What this task involves
Repeat, word for word, every line from the line holding "How do I perform: Toggle" through the final line of the entries below. Skip all pictures.

Extracted entries
——
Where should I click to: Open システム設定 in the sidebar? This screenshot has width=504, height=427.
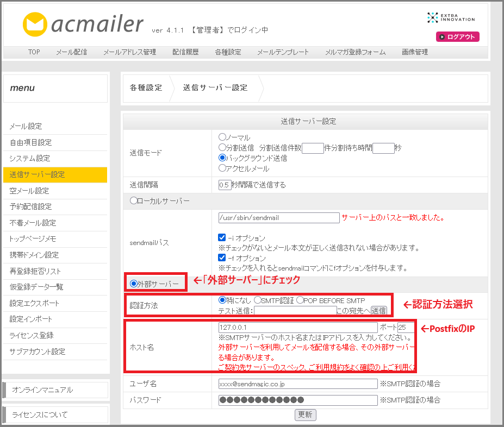[x=30, y=159]
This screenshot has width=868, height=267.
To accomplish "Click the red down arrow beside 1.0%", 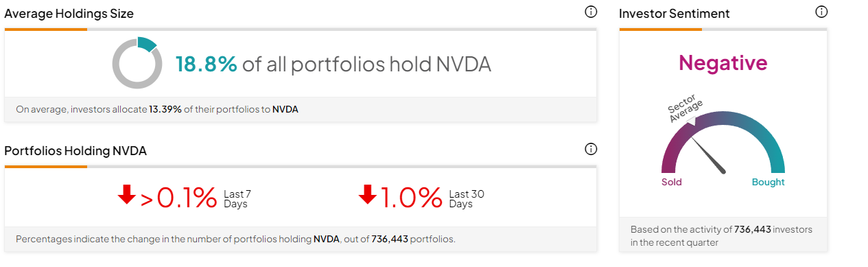I will click(x=368, y=196).
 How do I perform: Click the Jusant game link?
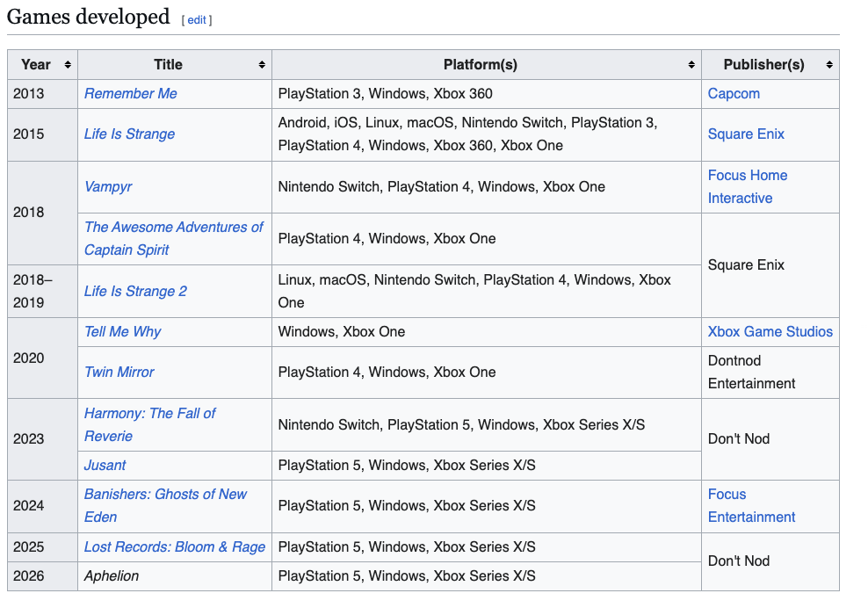click(105, 466)
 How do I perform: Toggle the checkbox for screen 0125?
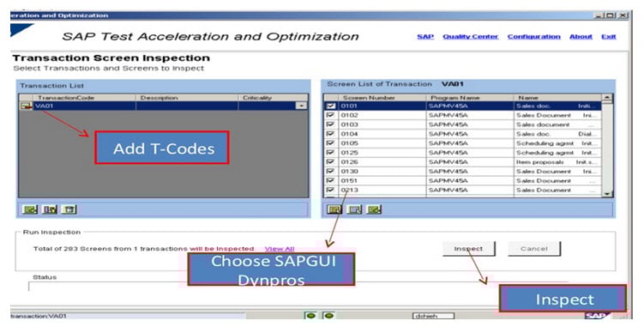pyautogui.click(x=330, y=153)
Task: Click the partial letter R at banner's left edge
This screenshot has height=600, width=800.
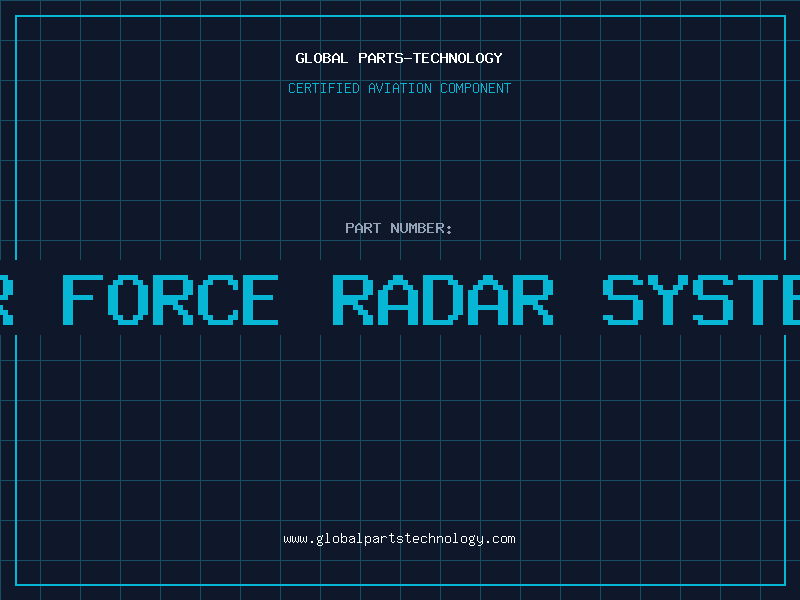Action: [x=5, y=300]
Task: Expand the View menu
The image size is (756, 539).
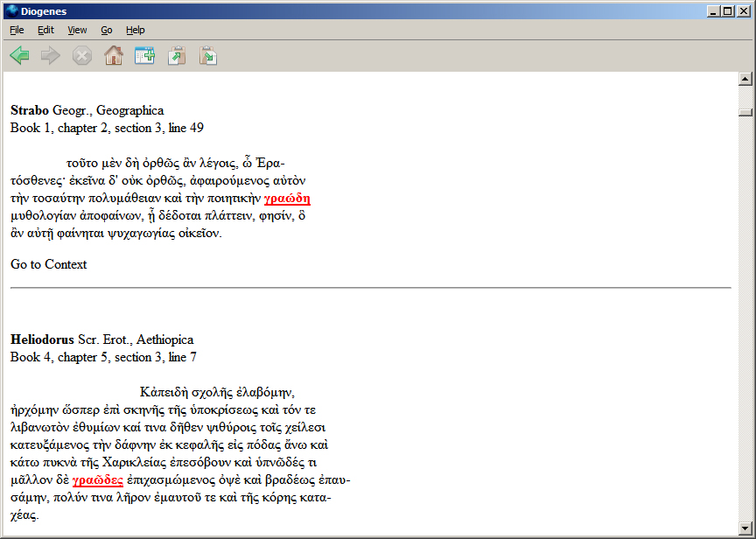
——
Reply
 How do I perform: Toggle the checkbox for screen 0125?
pyautogui.click(x=330, y=153)
Task: Click the partial letter R at banner's left edge
This screenshot has height=600, width=800.
Action: [x=5, y=300]
Task: Expand the View menu
The image size is (756, 539).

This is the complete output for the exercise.